Milling about the Mets’ locker room, I’ve noticed that very, very few of the players have ash bats in their lockers — it’s almost exclusively maple. The only two ash bats I’ve seen belong to Nick Evans and Lucas Duda, so I interrupted Evans’ crossword-puzzle work this morning to ask him about it.
He said there are a few more guys on the team who will use ash in games, but that most everyone uses maple for batting practice because they don’t splinter and wear down as quickly as ash bats do.
I mentioned Major League Baseball’s new restrictions on maple bats, and Evans chuckled a little. “It’s dangerous, but no one’s about to tell Albert Pujols he can’t swing a maple bat,” he said.

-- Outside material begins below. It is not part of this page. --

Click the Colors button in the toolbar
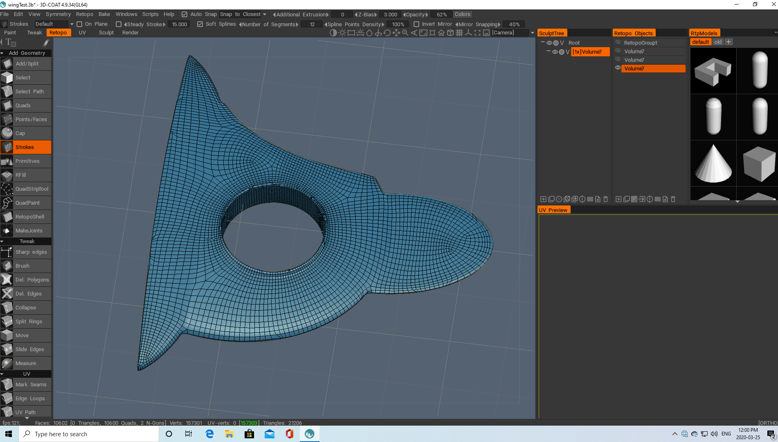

He added that players know that a) the best place to hit a maple bat is still on the tight part of the grain, not the softer flat part where they are less likely to shatter and b) the league forced maple-bat companies to move the labels on the bat to encourage players to hit with the softer part.

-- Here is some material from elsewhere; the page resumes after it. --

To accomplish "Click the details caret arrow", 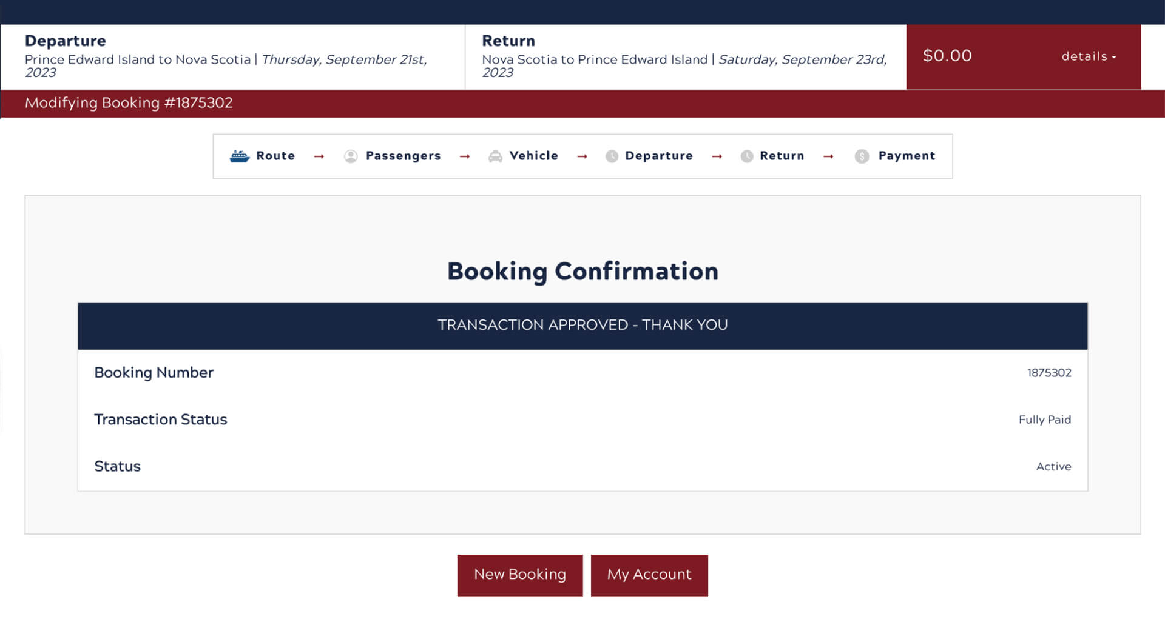I will pyautogui.click(x=1114, y=58).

Hitters normally try to strike the ball with the label facing straight up or straight down, because the label is traditionally on the flat-grain part of the bat and the edge-grain (where the lines of the grain are tighter together) is the best place to make contact. Evans suggested that, since it’s no secret the labels on maple bats have been moved, everyone will just turn the label to account for the difference.
As for his choice of ash over maple, Evans said he thinks ash has a larger sweet spot and compared it to the difference between cavity-back irons and blade irons in golf: A maple bat might drive the ball further if struck perfectly, but ash is more forgiving. “And I need that,” he said.
The Mets are off to Viera to face the Nationals again, but I am staying behind in Port St. Lucie. It’s really quiet here with half the team and nearly all of the media out of town, so it’s a good opportunity to get some work done and talk with the players that didn’t travel.